Entries on finding words and elements

---+---

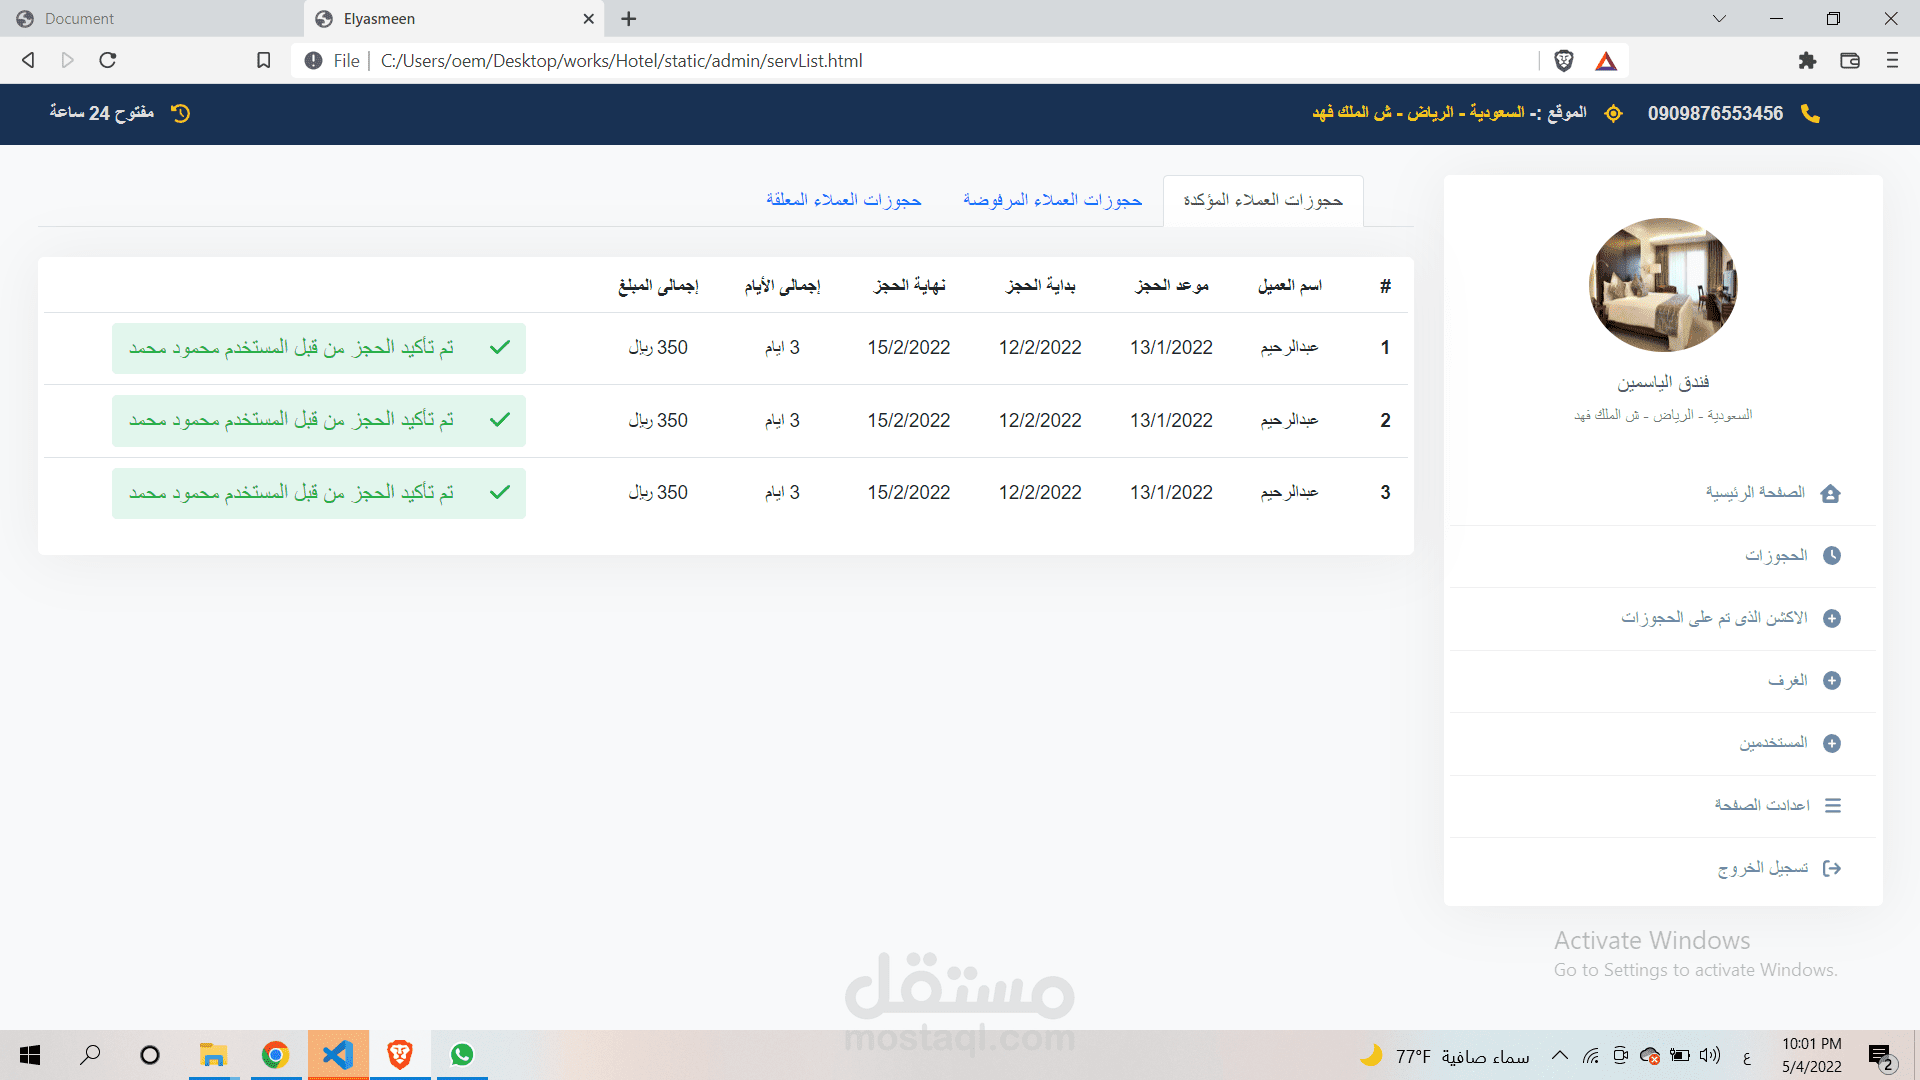Expand the browser tab search chevron
Screen dimensions: 1920x1080
point(1719,19)
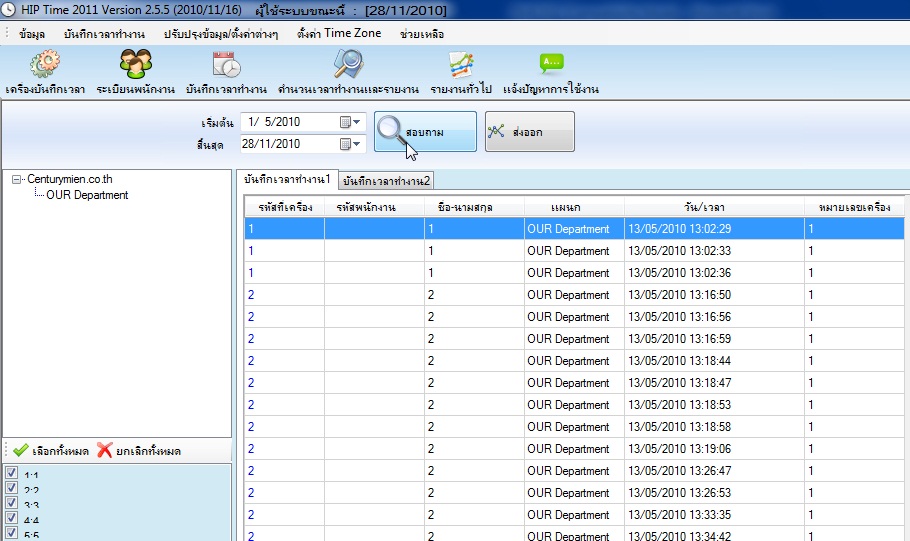Screen dimensions: 910x541
Task: Open the สิ้นสุด end date calendar dropdown
Action: coord(351,144)
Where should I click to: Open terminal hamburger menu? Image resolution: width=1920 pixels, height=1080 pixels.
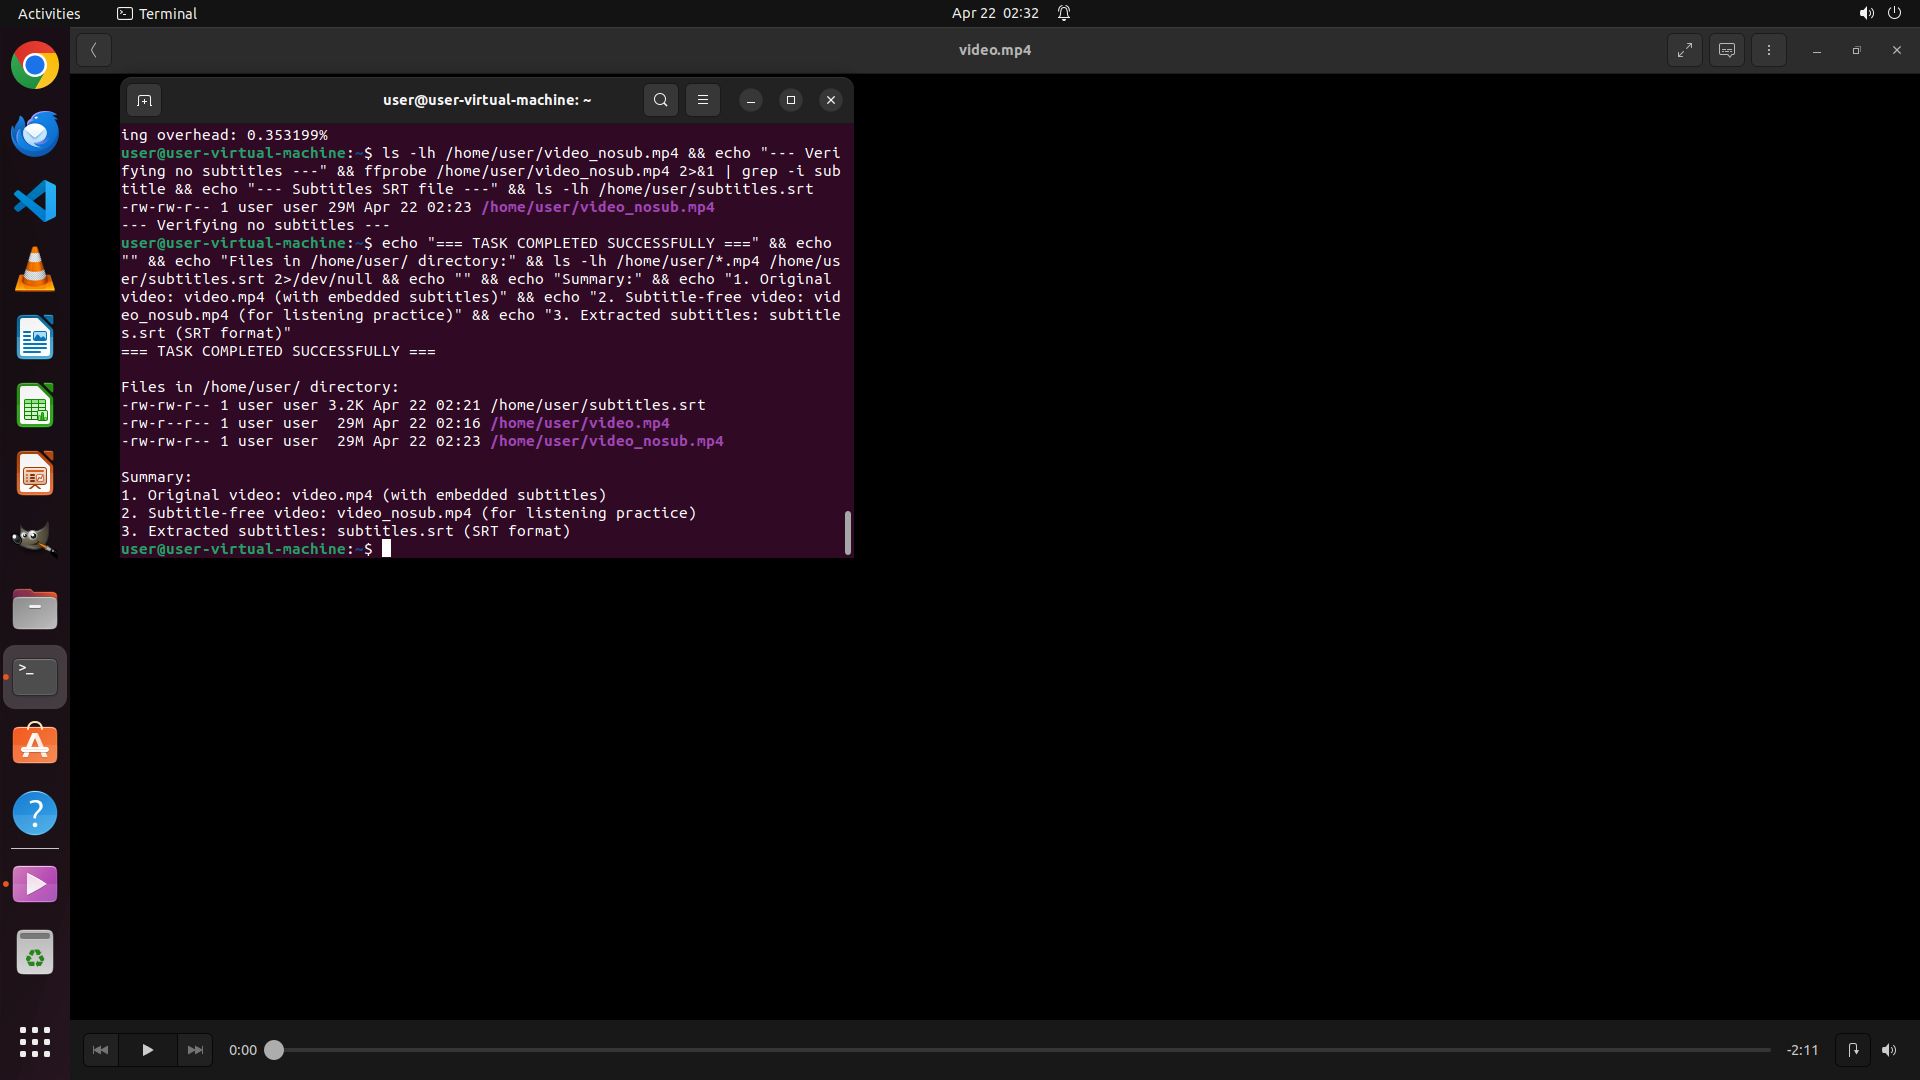point(703,100)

---+---

> _Given instruction_
Rewrite all of the records above with "hamburger menu" swapped for "main menu", changing nothing else, and leave the pictures out.

> _Problem solution_
Expand the browser tab search chevron
Screen dimensions: 1920x1080
point(1719,19)
Screen dimensions: 910x541
Task: Open the สิ้นสุด end date calendar dropdown
Action: coord(351,144)
Where should I click to: Open terminal main menu? Image resolution: width=1920 pixels, height=1080 pixels.
point(703,100)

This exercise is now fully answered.